Asal nama Desa Doulu berawal dari beberapa penduduk Desa Doulu yang pergi ke daerah lain (sekitar tahun 1930-an) tepat pada masa penjajahan Belanda. Hingga setelah masa penjajahan usai, (sekitar pada tahun 1950-an) beberapa penduduk desa yang tadinya pergi kembali ke Desa Doulu. Penduduk yang bertahan di Desa Doulu bertanya kepada beberapa penduduk yang kembali ke Desa Doulu, penduduk bertanya “Ku ja kam lawes?” (mau kemana kam pergi?) dan beberapa penduduk yang kembali tersebut menjawab “Ateku lawes ku kuta dahulu” ( mau kembali ke desa dahulu). Mendengar beberapa penduduk tersebut mengatakan ingin kembali ke desa dahulu sehingga penduduk Desa Doulu menamakan desa mereka dengan nama Desa Doulu.

3.1.1.2Keadaan Penduduk

Menurut data BPS kecamatan Berastagi tahun 2012, Desa Doulu berpenduduk sekitar 2.236 jiwa, laki-laki 1.167 jiwa dan perempuan 1069 jiwa, dengan jumlah kepala keluarga sekitar 629 KK. Pada umumnya, penduduk desa mayoritas suku Karo. Marga Karokaro Purba lebih mendominasi di Doulu Dalam, sedangkan di Doulu Pasar tidak banyak lagi yang bermarga Karo-karo Purba.

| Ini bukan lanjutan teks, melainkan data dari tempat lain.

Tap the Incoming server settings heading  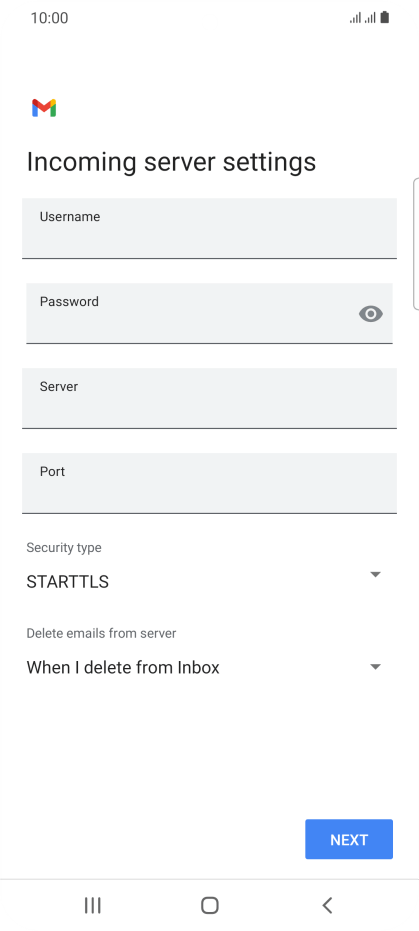172,162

Kelompok pendatang di Desa Doulu ada suku Jawa, suku Nias, dan suku Batak Toba dan Batak Tapanuli. Kelompok pendatang ini awalnya datang hanya sebagai orang upahan bekerja di ladang (si ngemo). Kemudian diantara mereka ada juga yang membawa keluarga mereka untuk ikut bekerja dan tinggal di Desa

Doulu. Para pendatang ini dapat menjadi warga desa apabila sudah disetujui oleh pemerintah desa.

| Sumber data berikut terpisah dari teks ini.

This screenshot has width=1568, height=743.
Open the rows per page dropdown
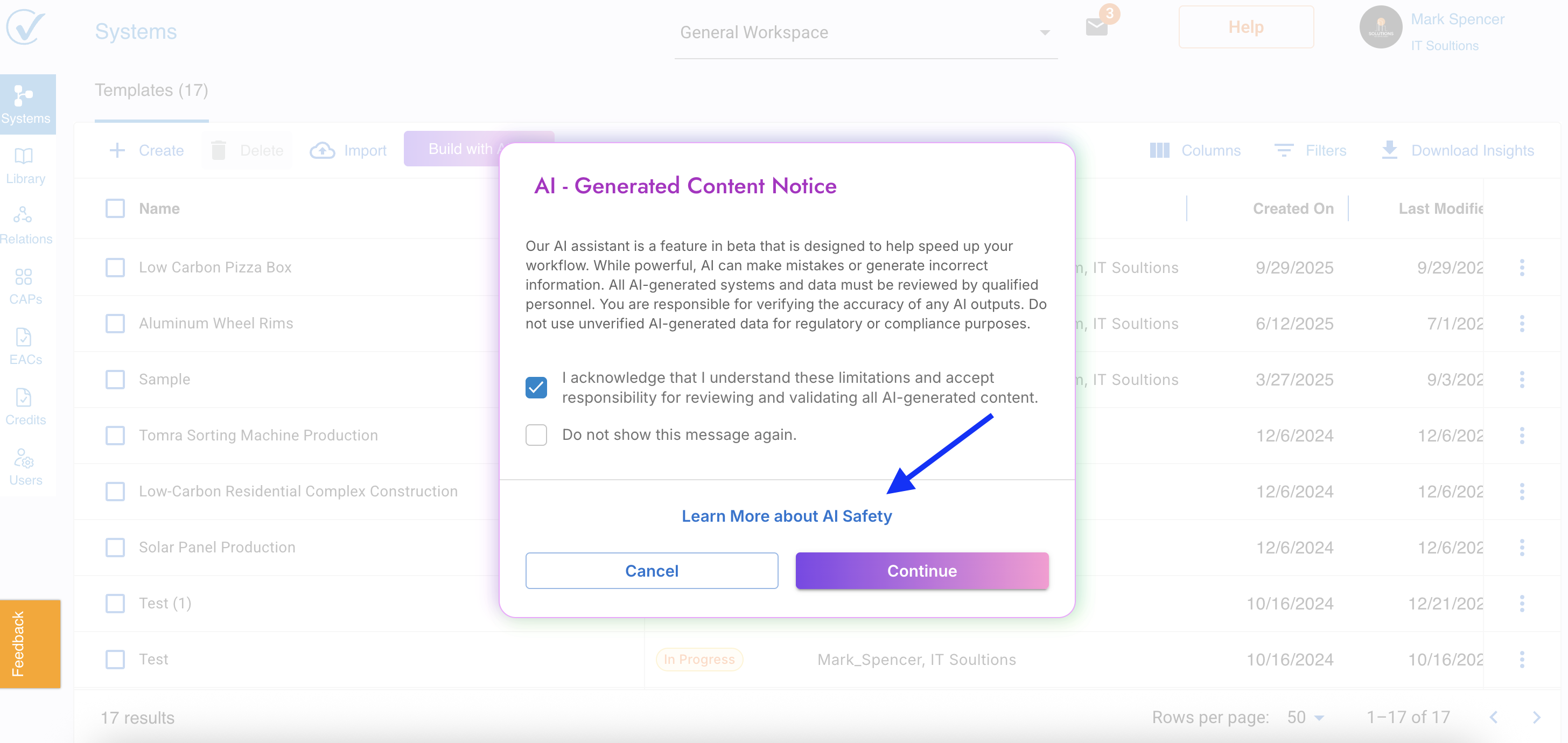point(1306,717)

Penduduk Desa Doulu merupakan masyarakat yang taat dalam agama. Sekitar 1.008 jiwa (45,5 %) masyarakat desa Doulu menganut agama Islam, sementara sekitar 905 jiwa (40,8 %) menganut agama Kristen Protestan dan sisanya beragama Kristen Katolik sekitar 302 Jiwa (13,6 %). Di daerah ini juga terdapat 4 tempat ibadah, 2 diantaranya adalah masjid dan 2 gereja GBKP dan 1 Gereja Katolik.

Dari segi tingkat pendidikan, sebahagian penduduk Desa Doulu hanya tamatan SD (Sekolah Dasar). Jumlah warga desa yang belum sekolah adalah 127 orang (7,3 %). Tidak tamat SD 173 orang (10 %) ini biasanya terjadi pada orang tertua yang sudah berumur, yang hanya tamatan SD adalah 492 orang (28,4 %) terutama pada orang tua, tamatan SLTP sederajat 402 orang (23,2%), tamatan SLTA sederajat 491 orang (28,3 %) dan tamatan Perguruan Tinggi berjumlah 52 orang (3 %). Anak-anak yang sudah tamatan SLTP melanjutkan sekolah ke Ibukota Kecamatan Berastagi dan bagi anak yang sudah tamat dari SLTA, melanjutkan sekolah ke Perguruan Tinggi di Ibukota Kecamatan Berastagi atau ke kota Medan.

Pada umumnya mata pencaharian masyarakat Desa Doulu adalah bertani yaitu sekitar 1.000 jiwa (63,2 %). Ini dikarenakan, secara umum kehidupan masyarakat di Desa Doulu bersifat agraris. Hasil pertanian merupakan sumber penghidupan pokok bagi kebanyakan penduduk desa. Hampir setiap masyarakat di Desa Doulu ikut terlibat dalam mengelola lahan pertanian seperti menggarap sawah untuk ditanami padi dan lahan perladangan untuk ditanami tanaman jangka pendek seperti tomat, sayur kol, cabe merah, cabe hijau, sawi hijau, strawbery serta tanaman tua seperti coklat, kopi dan sebagainya. Sedangkan sisanya ada yang bekerja sebagai pedagang 400 jiwa (25,31 %), sebagai Pegawai Negeri dan Swasta 30 jiwa sekitar (18,9 %) dan pekerjaan lainnya 150 jiwa (9, 49 %).